The request: Reproduce every line of the following data verbatim, omitting the pictures.
────────────────────
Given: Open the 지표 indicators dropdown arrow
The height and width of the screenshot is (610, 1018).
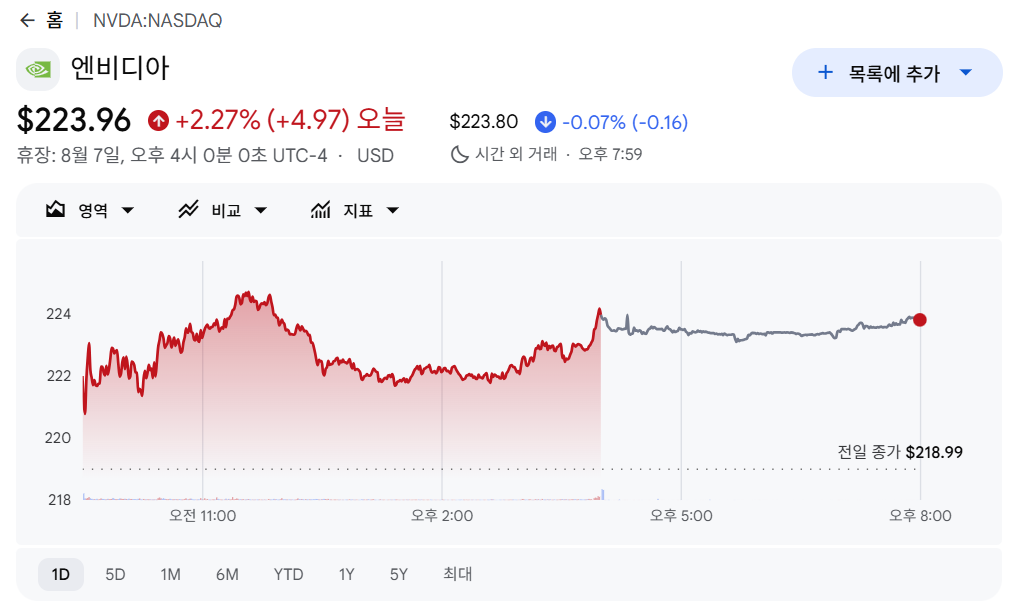Looking at the screenshot, I should [x=393, y=210].
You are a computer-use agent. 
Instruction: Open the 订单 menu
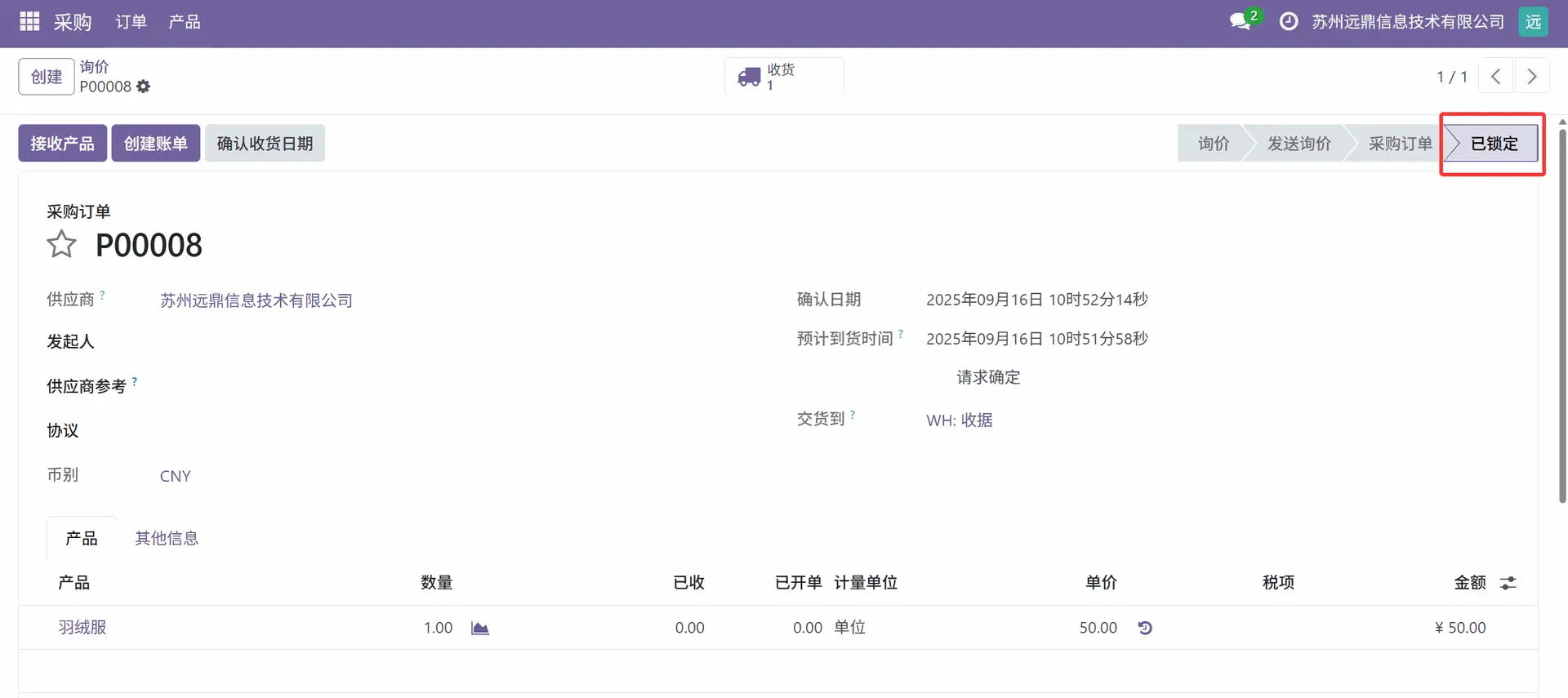coord(131,22)
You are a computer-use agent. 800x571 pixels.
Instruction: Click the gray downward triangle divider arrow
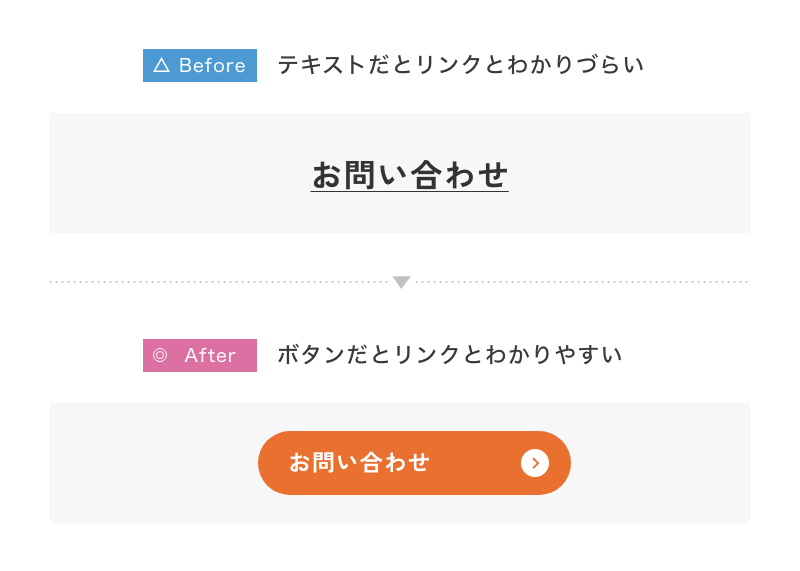(x=402, y=282)
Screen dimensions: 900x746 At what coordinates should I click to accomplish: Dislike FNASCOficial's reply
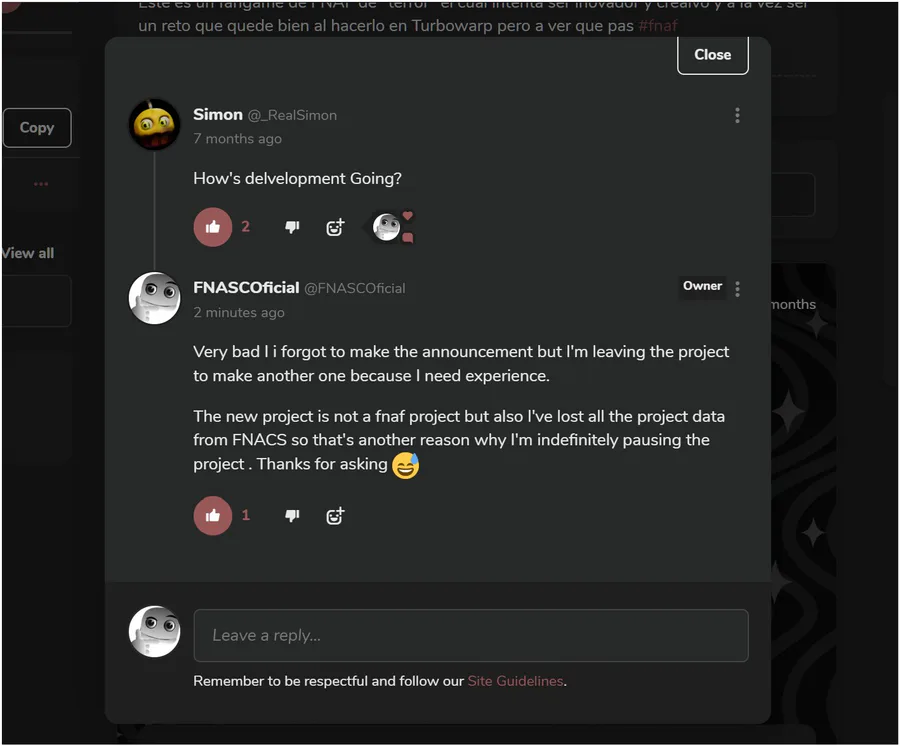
────────────────────
Complete answer:
Given: Open the 지표 indicators dropdown arrow
The height and width of the screenshot is (610, 1018).
Looking at the screenshot, I should [x=393, y=210].
You are a computer-use agent. 
Instruction: Open the 订单 menu
coord(131,22)
You are a computer-use agent. 800x571 pixels.
Instruction: Click the gray downward triangle divider arrow
(x=402, y=282)
Screen dimensions: 900x746 At what coordinates should I click to accomplish: Dislike FNASCOficial's reply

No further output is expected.